A benchmark/verification application that uses the AuroraFlow library across all three execution modes (hw, hw_emu, sw_emu). This also serves as a reference for how to use the library from both Make and CMake.
Two simple HLS kernels (hls/send.cpp, hls/recv.cpp) send and receive data over the Aurora link.
The host program (host/host_aurora_flow_test.cpp) is MPI-based and uses up to three FPGAs per node, in one of three topologies:
- Loopback (
-m 0): each Aurora core loops back to itself - Pair (
-m 1): ch0 and ch1 of the same FPGA talk to each other - Ring (
-m 2): every FPGA's ch1 talks to the next FPGA's ch0
For each (topology × message size × frame size) combination, the host measures latency and throughput, reads back the AuroraFlow status counters via the library's C++ API, and writes one line per repetition to results.csv.
With the known topology, the data can be verified on the host. This can be disabled to test arbitrary topologies using -m 3.
The host binary is identical across all three execution modes. It picks up XCL_EMULATION_MODE at runtime and the library code in AuroraFlow.hpp routes accordingly.
test/
├── Makefile Make build (via aurora_flow.mk)
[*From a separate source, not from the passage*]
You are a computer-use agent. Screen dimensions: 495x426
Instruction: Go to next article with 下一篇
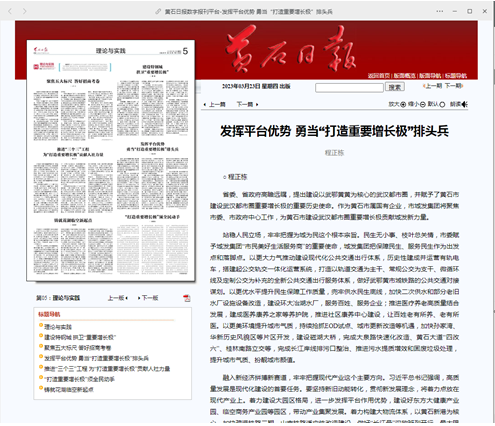[247, 104]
├── CMakeLists.txt CMake build (via find_package(AuroraFlow))
├── hls/
│ ├── send.cpp HLS kernel: reads DDR, writes AXI-Stream
│ └── recv.cpp HLS kernel: reads AXI-Stream, writes DDR
├── host/
│ ├── host_aurora_flow_test.cpp
│ ├── Configuration.hpp (CLI parsing, ExecutionMode enum)
│ ├── Kernel.hpp (SendKernel / RecvKernel wrappers)
│ └── Results.hpp (result aggregation + csv writing)
├── cfg/
│ ├── aurora_flow_test_hw.cfg v++ link config (hw)
│ ├── aurora_flow_test_hw_emu.cfg v++ link config (hw_emu)
│ └── aurora_flow_test_sw_emu.cfg v++ link config (sw_emu)
├── scripts/
│ ├── configure_loopback_emu.sh pipe topology setup (loopback)
│ ├── configure_pair_emu.sh pipe topology setup (pair)
│ ├── configure_ring_emu.sh pipe topology setup (ring)
│ ├── hw_emu_rank_wrapper.sh xsim per-rank isolation (hw_emu + MPI)
│ ├── run_*_emu.sh emulation launchers (sw_emu / hw_emu)
│ ├── run_*_hw.sh hardware launchers (Noctua 2)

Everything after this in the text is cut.